**Brief:**
Everything from the opening line of the records below through the line with "The height and" must be duplicated exactly, pictures left out.

**Supplied data:**
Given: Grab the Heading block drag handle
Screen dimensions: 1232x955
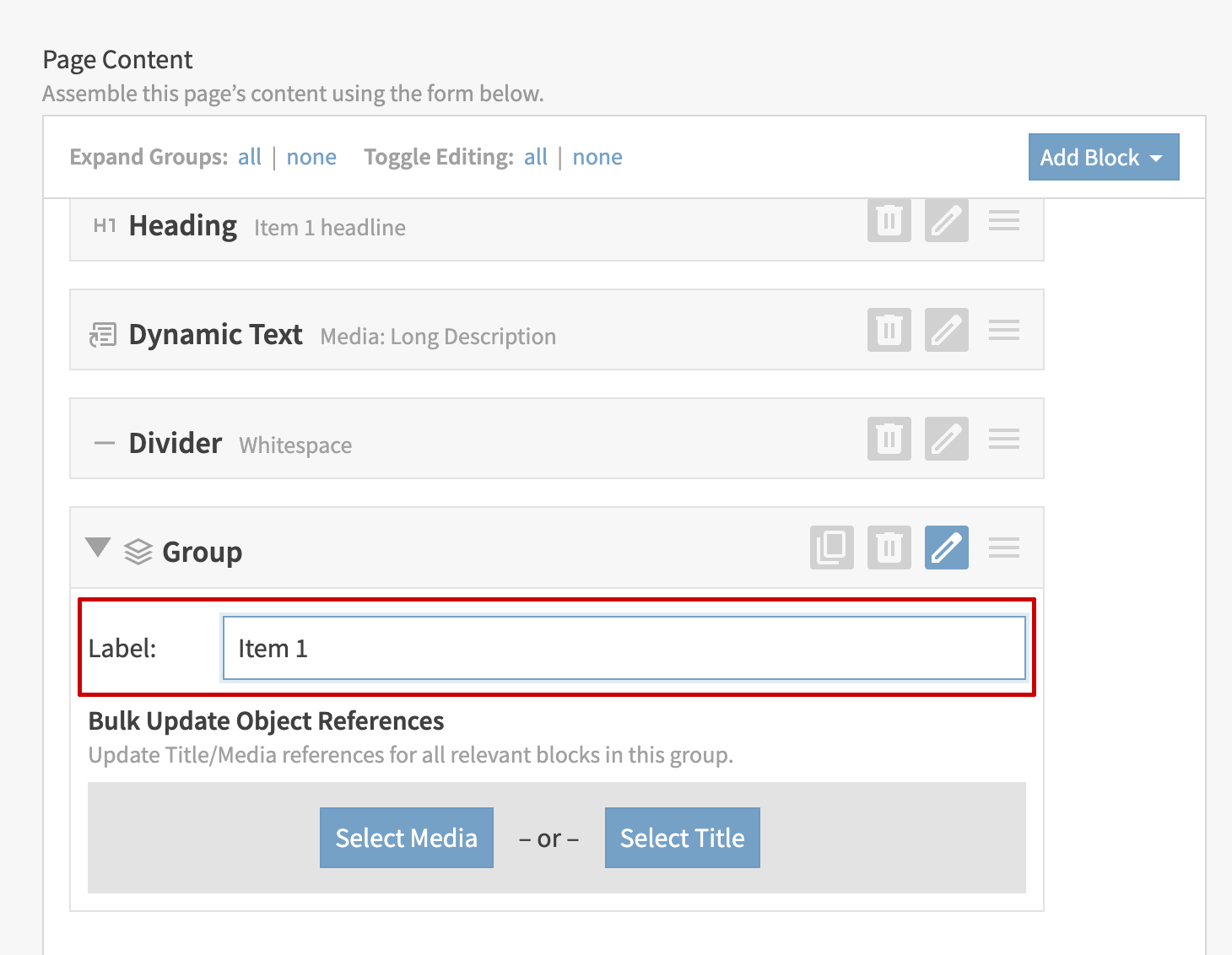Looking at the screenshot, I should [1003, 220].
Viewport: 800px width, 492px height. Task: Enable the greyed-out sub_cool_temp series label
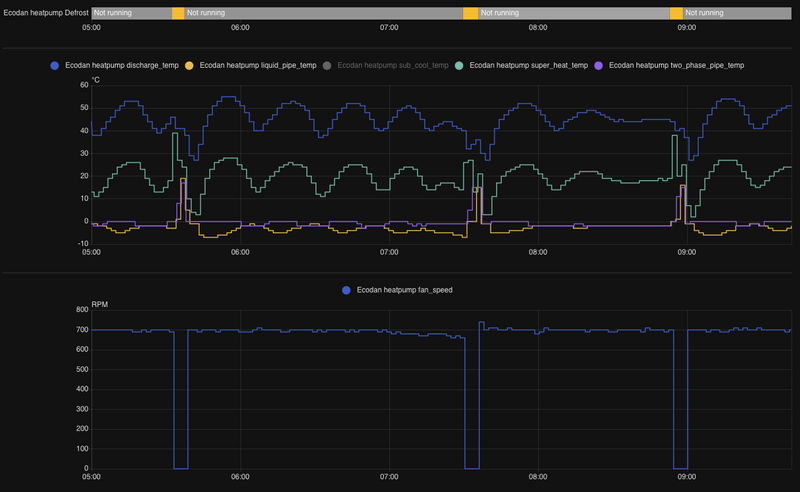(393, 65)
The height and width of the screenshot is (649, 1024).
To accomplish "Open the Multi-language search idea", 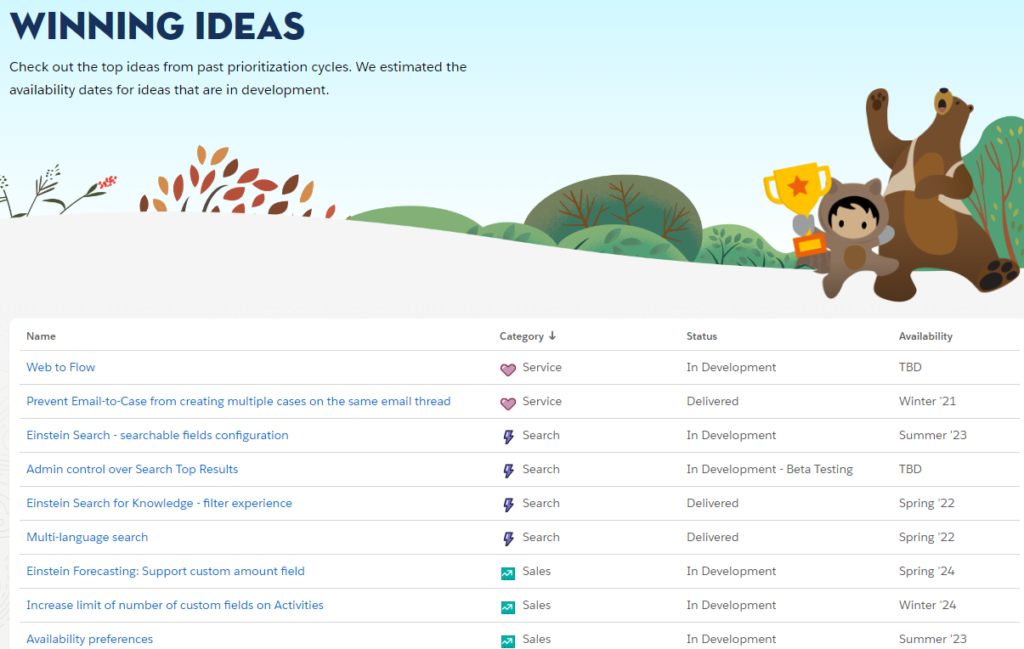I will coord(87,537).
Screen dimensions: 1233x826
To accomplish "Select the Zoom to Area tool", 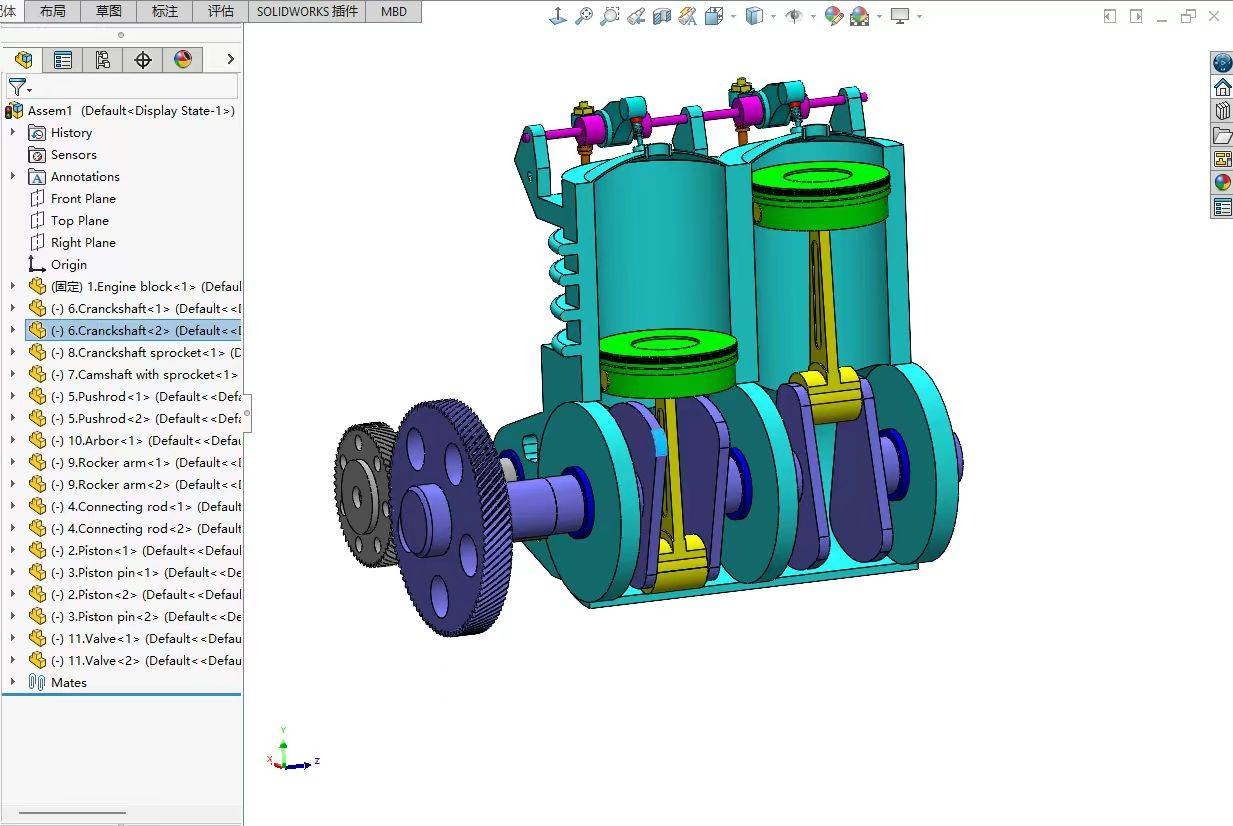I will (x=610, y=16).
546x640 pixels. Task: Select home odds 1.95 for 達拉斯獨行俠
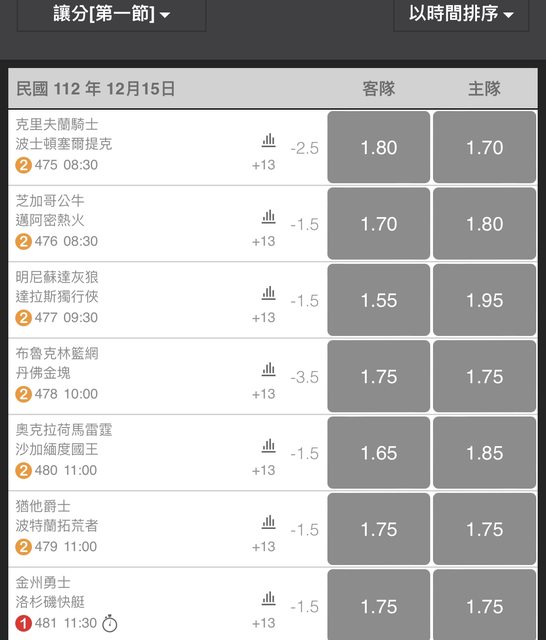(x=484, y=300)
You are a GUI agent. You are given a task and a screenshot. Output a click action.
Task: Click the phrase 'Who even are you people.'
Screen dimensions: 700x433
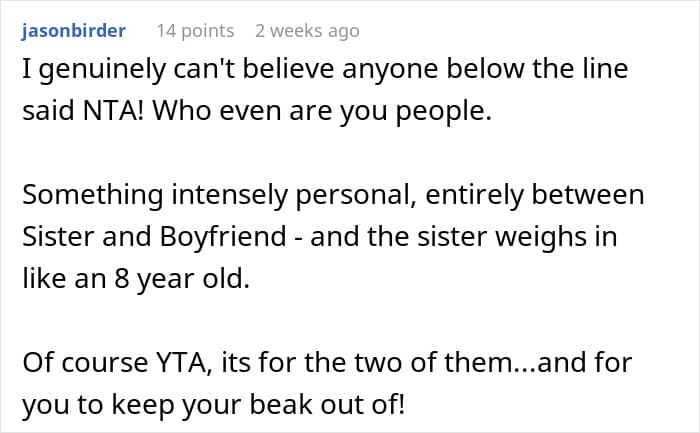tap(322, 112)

**Finished task:**
Given: Grab the Heading block drag handle
Screen dimensions: 1232x955
Looking at the screenshot, I should [1003, 220].
Viewport: 800px width, 492px height. Task: Enable the greyed-out sub_cool_temp series label
(393, 65)
The height and width of the screenshot is (649, 1024).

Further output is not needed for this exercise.